The democratization of "park" begins after 1800 with precocious examples like Regent’s Park in London, where the Prince of Wales turned part of his land into a public greenspace surrounded by new development cannily designed by John Nash. Above all, we associate the idea that parks are for the people with the great American landscape architect Frederick Law Olmsted, who created a series of famous park designs (starting with New York’s Central Park) in which public access to greenery and fresh air is combined with provisions for cultivation of the body and mind. Even so, Olmsted’s work is not without its attendant controversies. The new parks of the late 19th and early 20th centuries tended to take a form that suited the prejudices of those in power, who were concerned to improve populations (immigrants especially) who were seen as lacking, and there is a strongly paternalistic aspect to Olmsted’s vision of what parks are and how they should be used.

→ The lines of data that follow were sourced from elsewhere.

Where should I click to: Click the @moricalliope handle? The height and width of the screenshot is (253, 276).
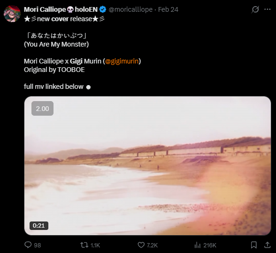click(x=130, y=9)
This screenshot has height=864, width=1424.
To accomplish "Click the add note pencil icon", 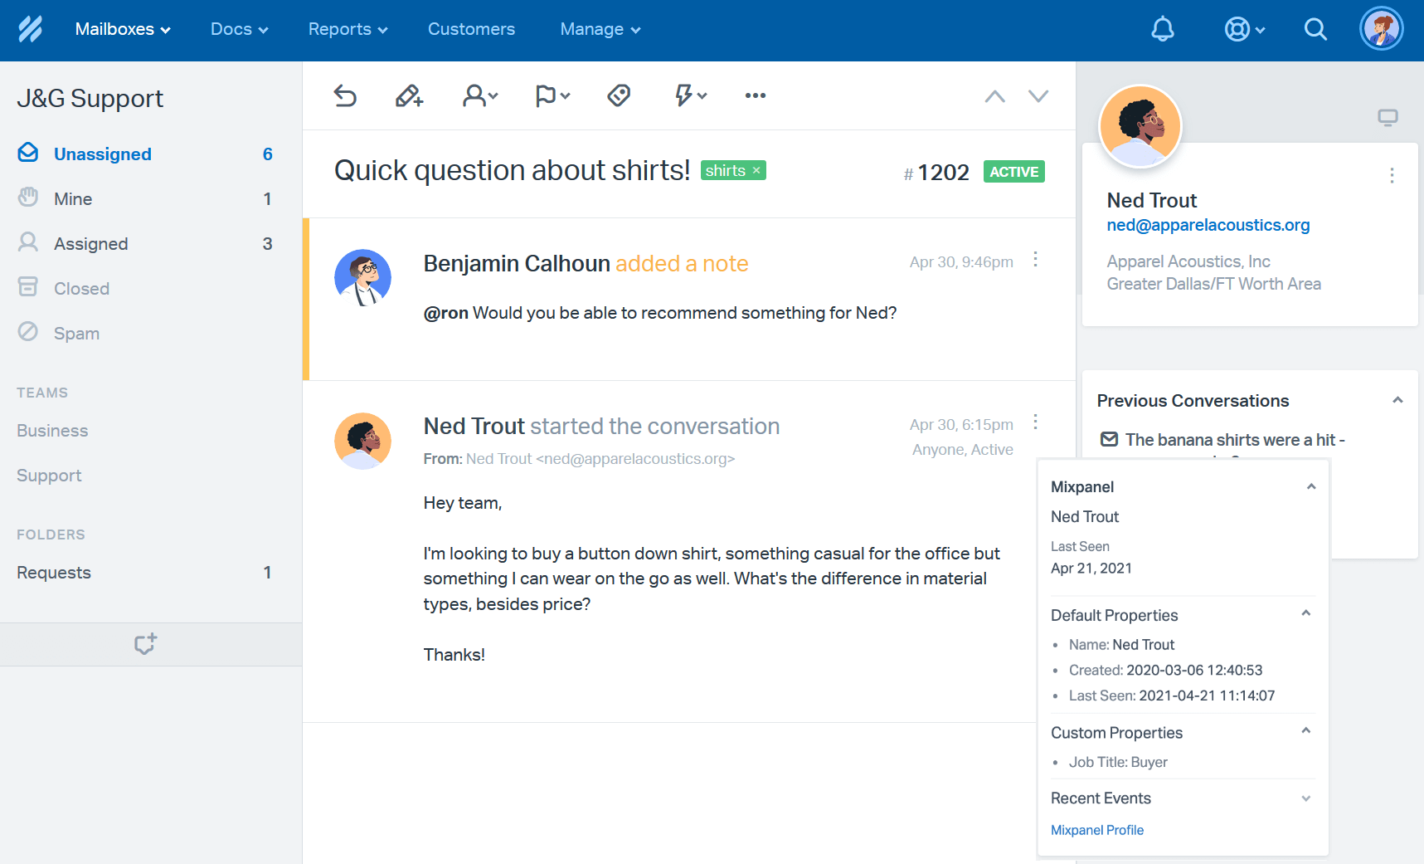I will pyautogui.click(x=409, y=96).
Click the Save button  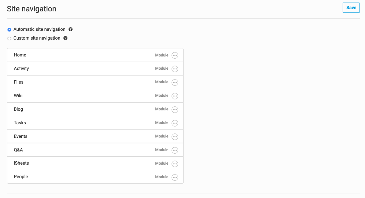351,8
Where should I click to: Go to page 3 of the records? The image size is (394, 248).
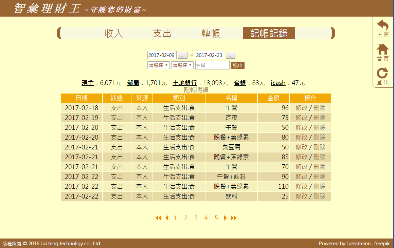click(196, 218)
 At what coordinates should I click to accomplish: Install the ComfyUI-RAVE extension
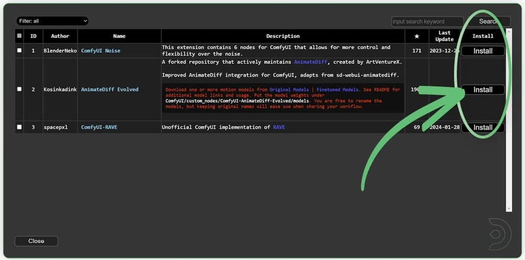point(482,127)
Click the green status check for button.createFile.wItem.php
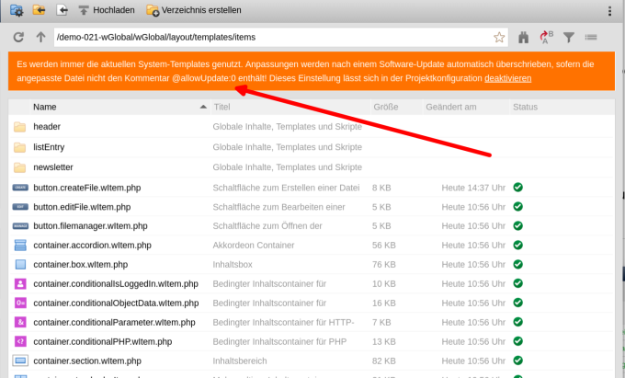The width and height of the screenshot is (625, 378). 518,188
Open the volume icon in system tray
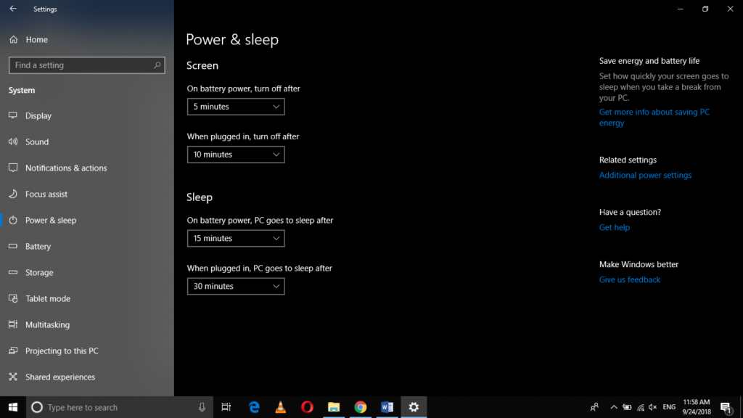 pos(652,407)
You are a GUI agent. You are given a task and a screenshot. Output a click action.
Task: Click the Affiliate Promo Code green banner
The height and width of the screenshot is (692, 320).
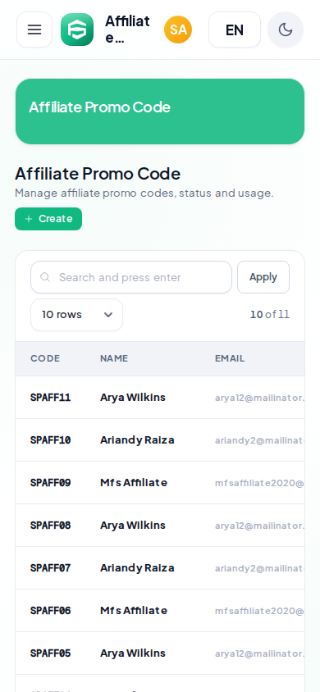pyautogui.click(x=160, y=112)
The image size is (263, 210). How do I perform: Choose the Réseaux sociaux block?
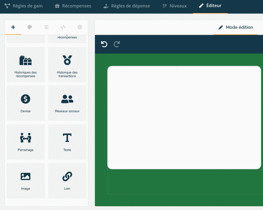point(67,103)
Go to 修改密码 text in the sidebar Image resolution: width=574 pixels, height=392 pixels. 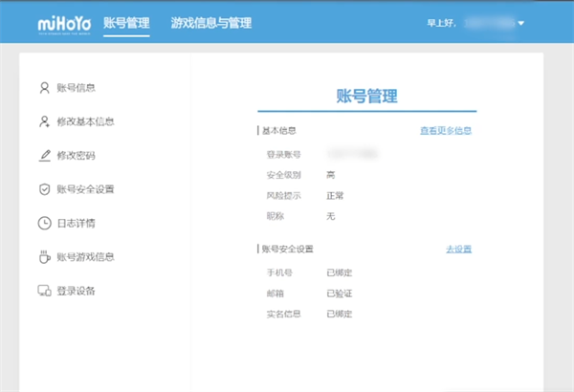tap(76, 155)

Who uses parks, and how they use them, remain contentious points today, though very few parks are being built these days in American cities. Since mid-century the trend has been to privatize the word "park" and the kind of landscape to which it refers. Suburban industrial and residential developments are placed in "parklike" settings. Recreation is removed to privately owned amusement parks. In general, the public responsibility to provide programmed open spaces for all has (like so many other public responsibilities) been outsourced.

All of this suggests that the definition of park is ripe for new mutations. The primary political question for cities, of course, is whether the Olmsted ideal of universal access will mutate as well.